In Zukunft soll das Versammlungsrecht aber schon weit vor einer Demonstration greifen. Demonstrationstrainings, wie z. B. Blockadetrainings, werden explizit im Gesetzesentwurf genannt und sollen zukünftig verboten sein. Gleichzeitig soll die Polizei entscheiden, wer an einer Demonstration überhaupt teilnehmen darf. Unter bestimmten Voraussetzungen dürfen die Polizeibehörden die Teilnahme einzelner Personen untersagen und sie mit einer Meldeauflage am Tag der Demonstration belegen. Da dies erwartungsgemäß kurzfristig den Betroffenen mitgeteilt werden wird, dürfte eine rechtliche Prüfung im Vorfeld nicht möglich sein. Die Erfahrung zeigte bisher, dass dies vornehmlich Linke treffen wird. Auch dies bedeutet eine weitere massive Einschränkung des Rechts, sich zu versammeln.

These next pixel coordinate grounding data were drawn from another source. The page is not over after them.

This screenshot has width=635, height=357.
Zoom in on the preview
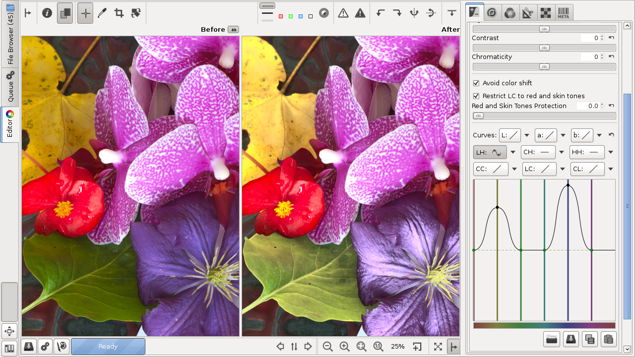tap(344, 347)
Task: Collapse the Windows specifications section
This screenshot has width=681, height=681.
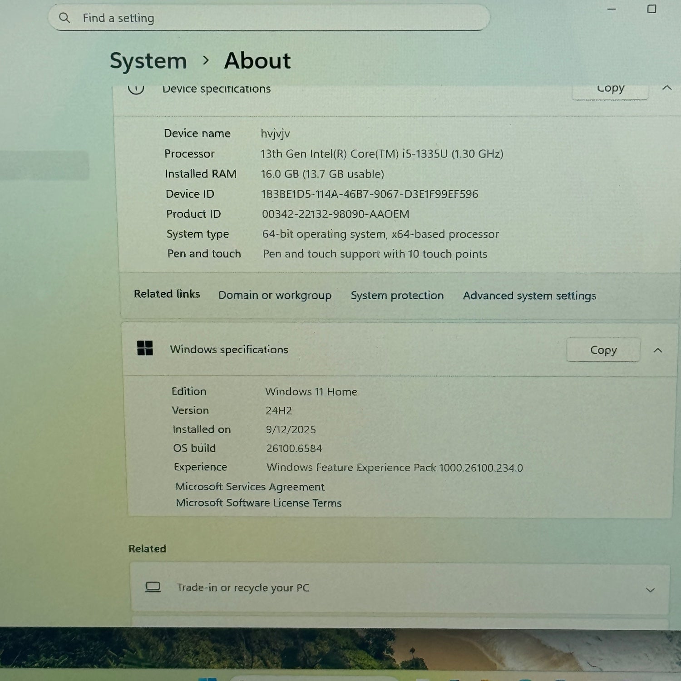Action: click(x=657, y=350)
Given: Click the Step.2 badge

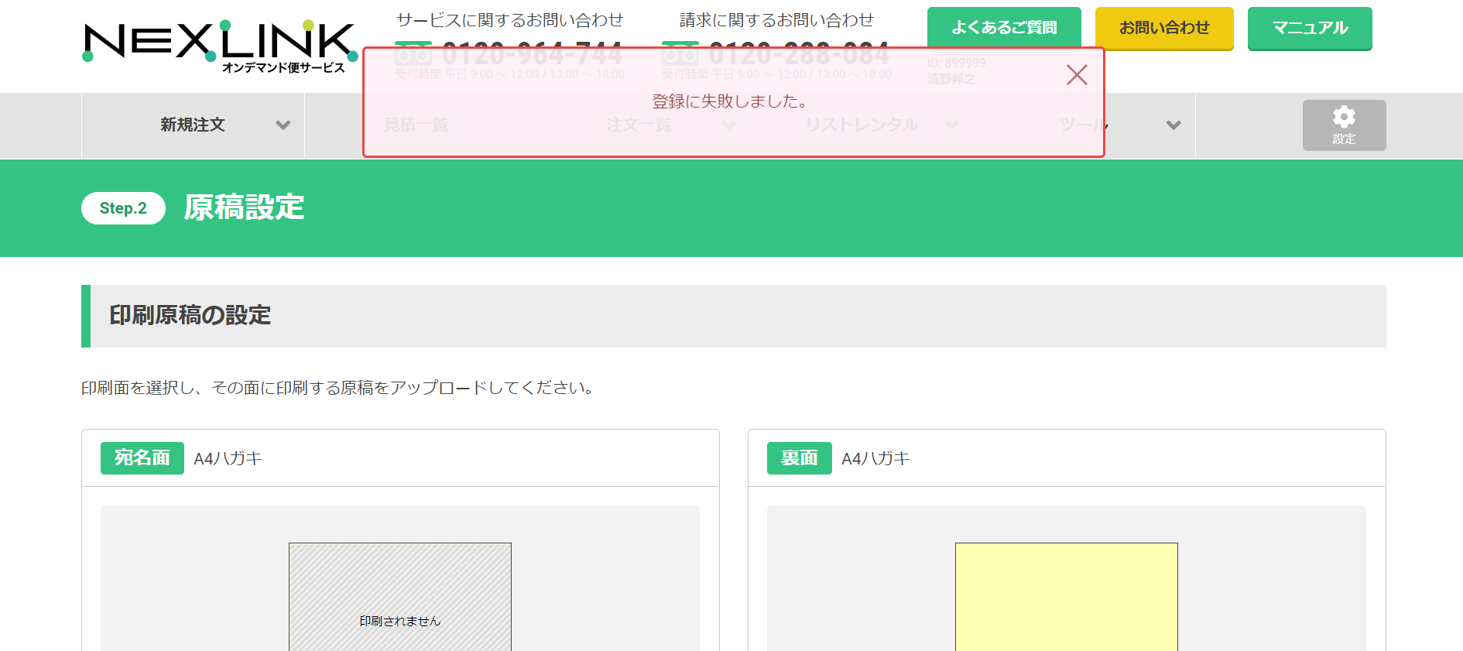Looking at the screenshot, I should pyautogui.click(x=123, y=208).
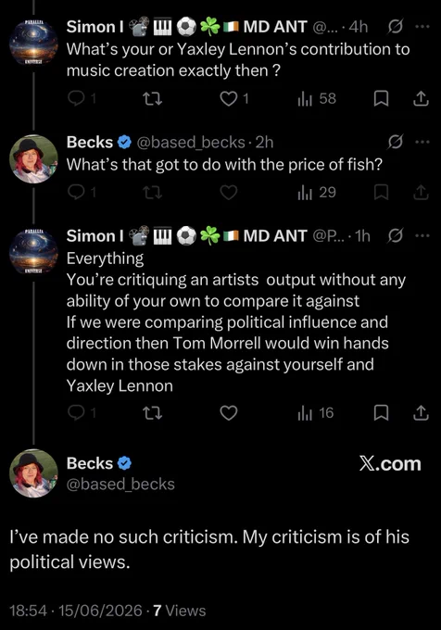441x630 pixels.
Task: Retweet Simon's 1h Tom Morrell tweet
Action: [153, 412]
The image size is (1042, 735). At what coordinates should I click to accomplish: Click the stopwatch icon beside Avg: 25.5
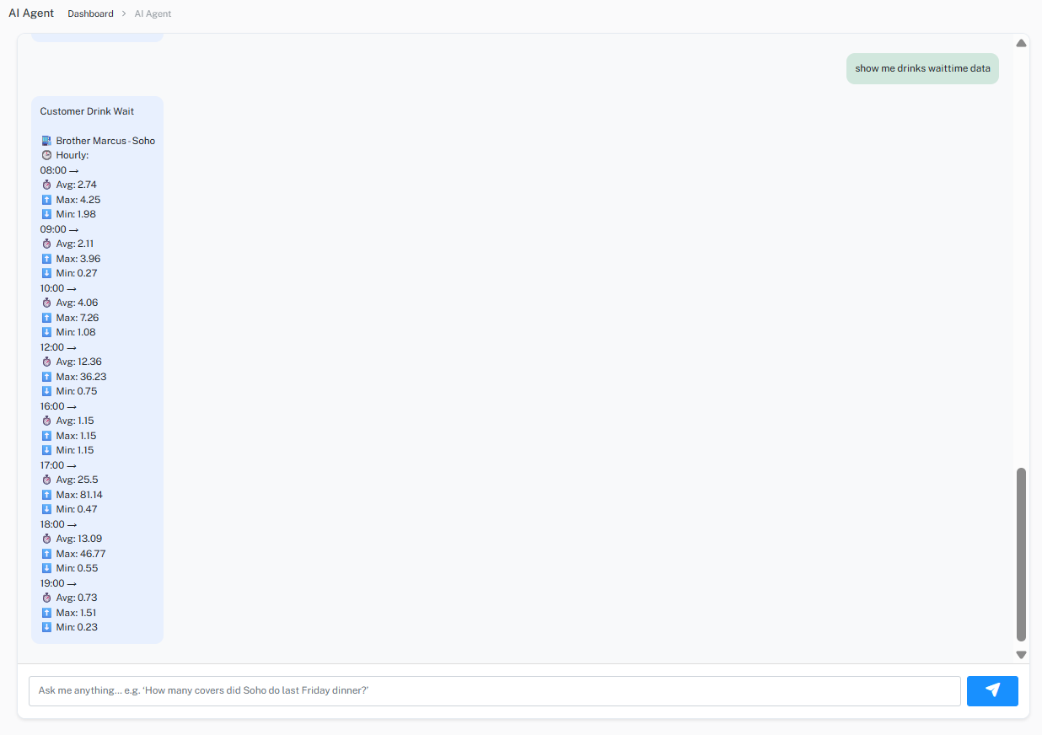tap(46, 480)
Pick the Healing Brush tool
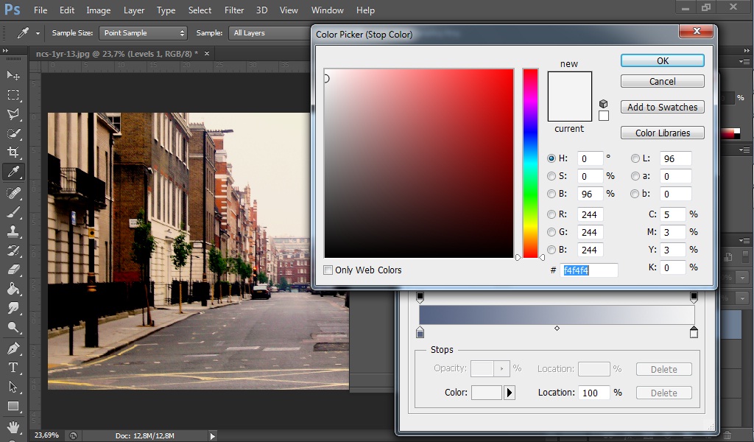The width and height of the screenshot is (754, 442). (x=13, y=193)
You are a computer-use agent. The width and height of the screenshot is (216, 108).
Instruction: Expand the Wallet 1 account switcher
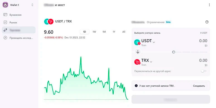coord(32,5)
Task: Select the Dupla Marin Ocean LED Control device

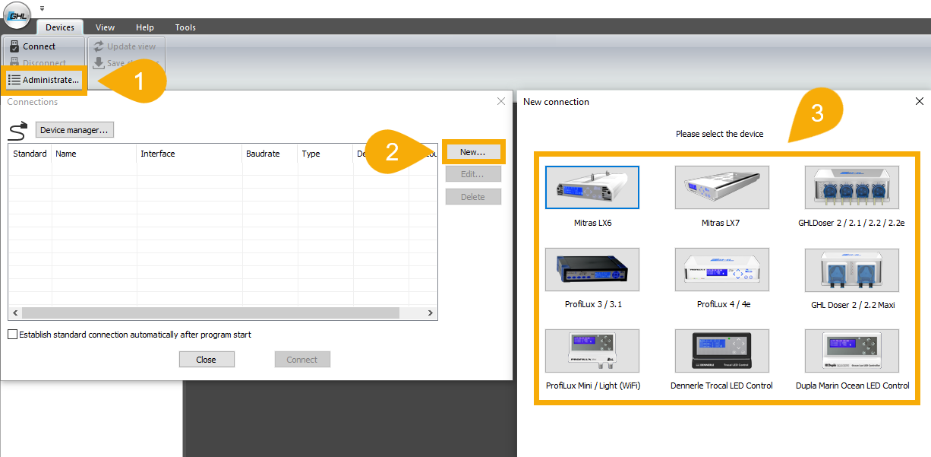Action: [851, 351]
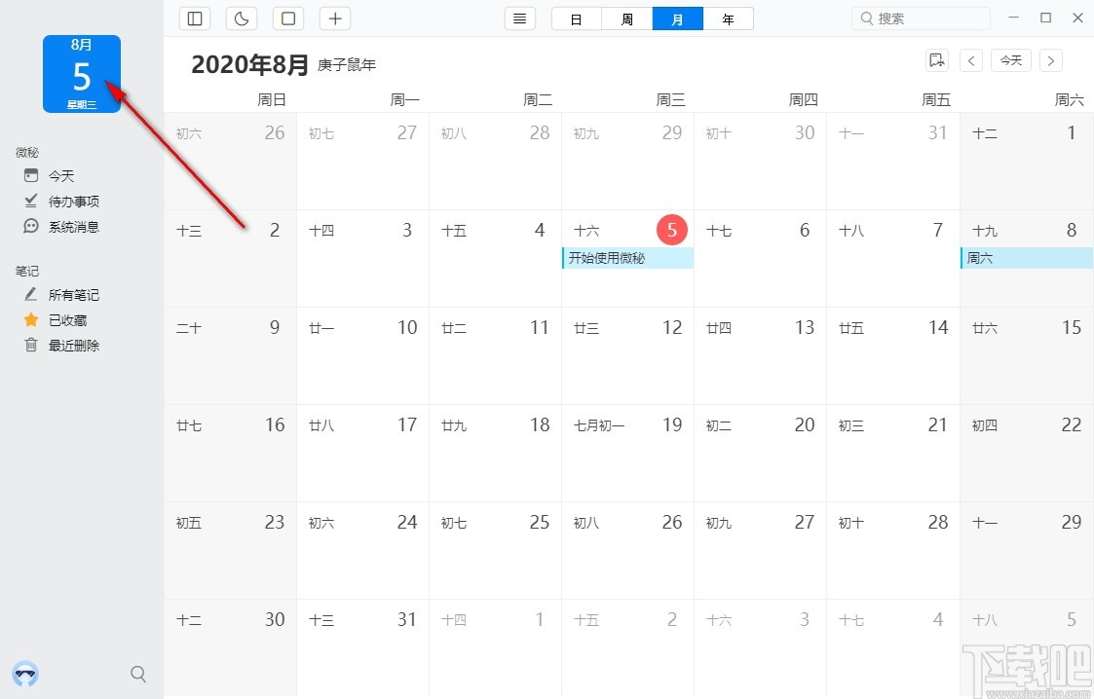This screenshot has width=1094, height=699.
Task: Open 最近删除 trash items
Action: (x=73, y=346)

Auch das Anmelden von Veranstaltungen wird erheblich erschwert. Der oder die Anmelder*in kann im Nachgang einer Demonstration für alle Vorkommnisse haftbar gemacht werden. Wer unter diesen Vorgaben eine Demonstration anmelden will, wird sich das zweimal überlegen. Und genau dies ist auch das Ziel dieser Gesetzesvorlage.

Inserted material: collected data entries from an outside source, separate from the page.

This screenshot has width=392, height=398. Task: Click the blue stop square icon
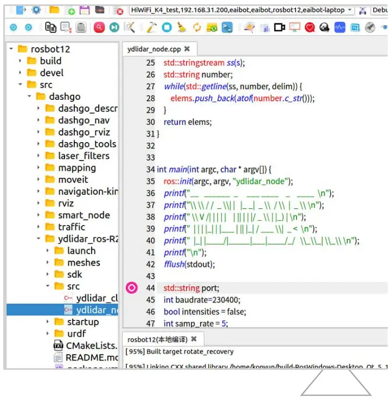point(167,27)
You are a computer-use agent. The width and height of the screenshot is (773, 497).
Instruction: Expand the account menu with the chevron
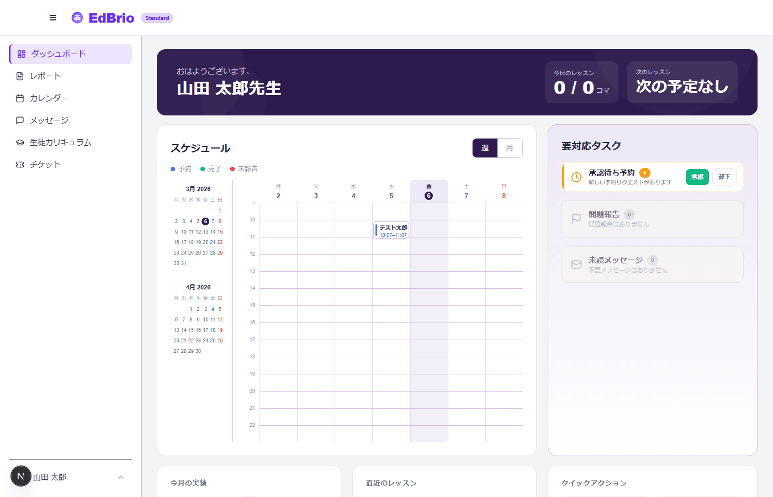point(121,477)
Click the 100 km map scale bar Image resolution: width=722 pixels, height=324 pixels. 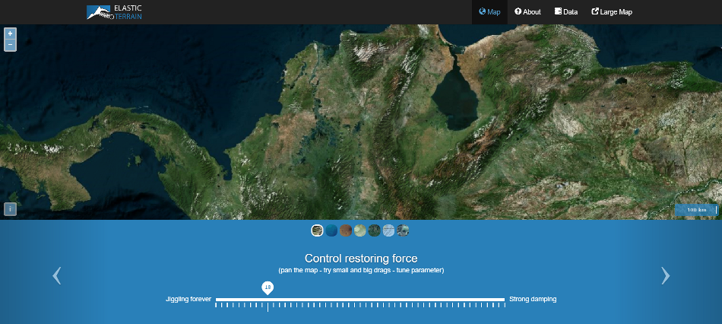[697, 210]
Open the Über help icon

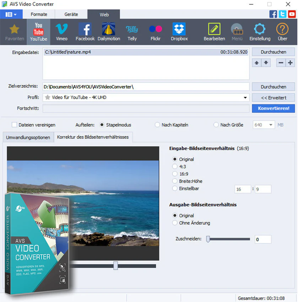(282, 32)
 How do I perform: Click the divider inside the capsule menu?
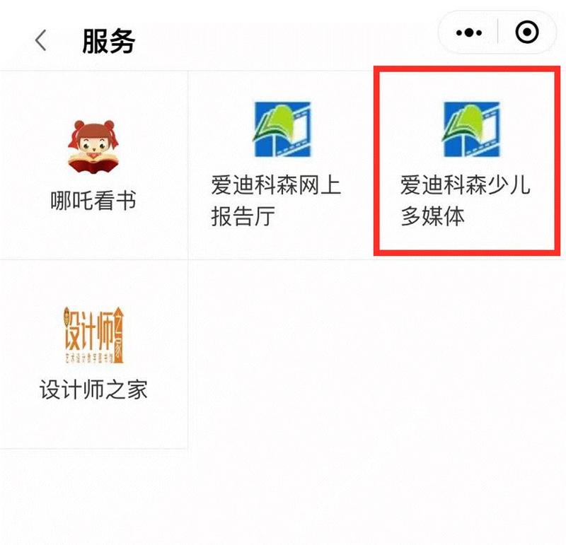pos(498,33)
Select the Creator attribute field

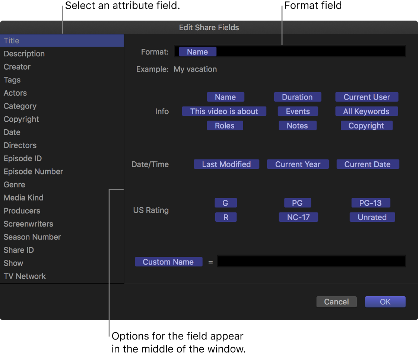17,67
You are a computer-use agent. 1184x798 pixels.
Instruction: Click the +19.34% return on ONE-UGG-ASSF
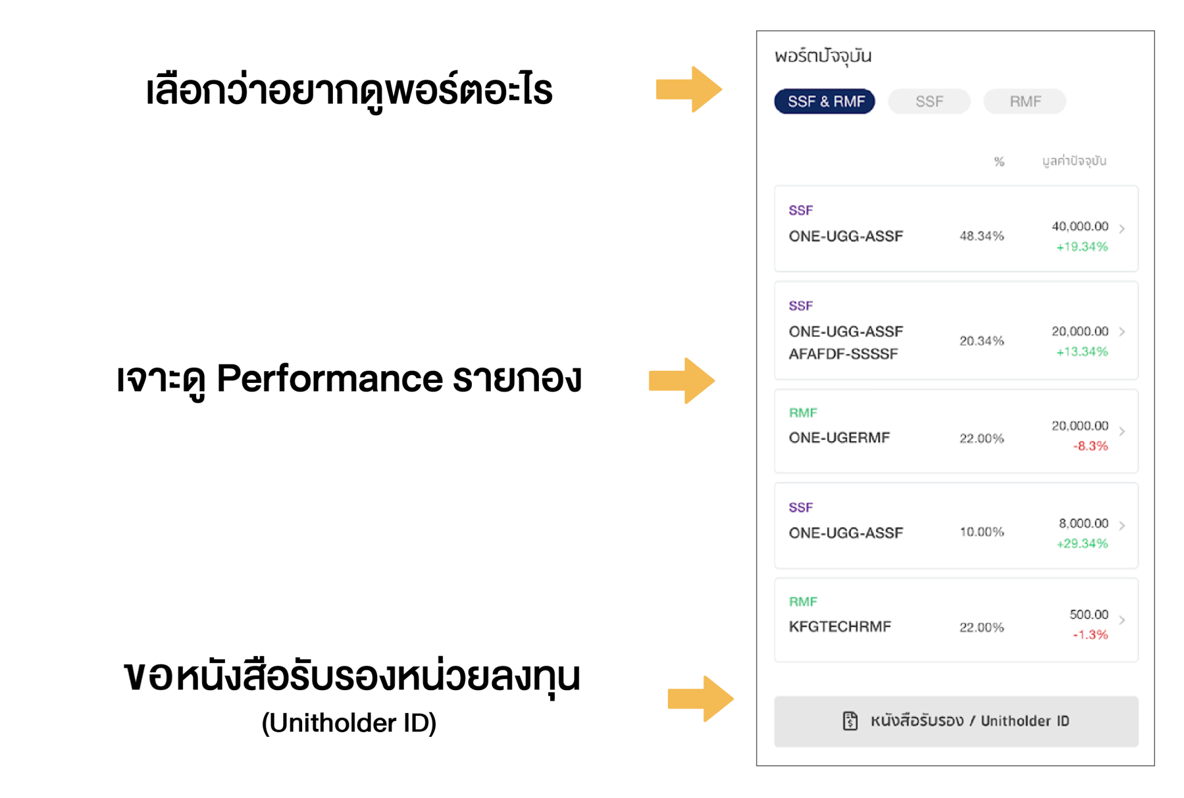click(x=1082, y=247)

Legal, illegal … diesmal andersrum

In der Begründung des Gesetzentwurfs wird eine deutliche Kritik am Bundesverfassungsgericht geäußert, das das Versammlungsrecht als grundlegend auslegt hat: „Das Gericht habe ferner ausgeblendet, dass die Ausnutzung des Sensationsbedürfnisses der Medien durch geschickte Versammlungs- und Demonstrationsveranstalter teilweise gerade zur Überrepräsentation von Versammlungsereignissen in der Berichterstattung führen könne, die nicht durch die politische Bedeutung der jeweiligen Versammlung, sondern durch die medienwirksame Aktion bis hin zu gezielten (und gefilmten) Rechtsverletzungen geprägt seien. Bei überproportionaler Berichterstattung über sensationelle Versammlungen von Rand- und Splittergruppen wirke die Versammlungsfreiheit nicht staatsstabilisierend.“ Das Zitat aus dem Entwurf für das neuen Versammlungsgesetz macht auf einen weitergehenden bedenklichen Ansatz aufmerksam. Die Landesregierung sieht Versammlungen nicht als der Meinungsfreiheit zugehörig an, sondern spricht dieses Recht Gruppierungen einfach ab. Von einer reaktionären CDU war nichts anderes zu erwarten, aber nun hat die ursprünglich demokratische Freiheitsrechte postulierende FDP sich endgültig von dieser Haltung verabschiedet. Das geplante Gesetz soll Menschen davon abhalten, für ihre Meinung und für ihre Rechte auf die Straße zu gehen. Dieses Recht muss aber verteidigt werden.

Und nun?

Der Gesetzesentwurf wird von vielen Seiten heftig kritisiert. Es hat sich mittlerweile ein breites Bündnis gebildet, das mit vielfältigen Aktionen gegen den Gesetzesentwurf vorgehen wird. Im Moment finden die Planungen statt; eine Internetseite wird in Kürze online gehen. Achtet also auf Informationen.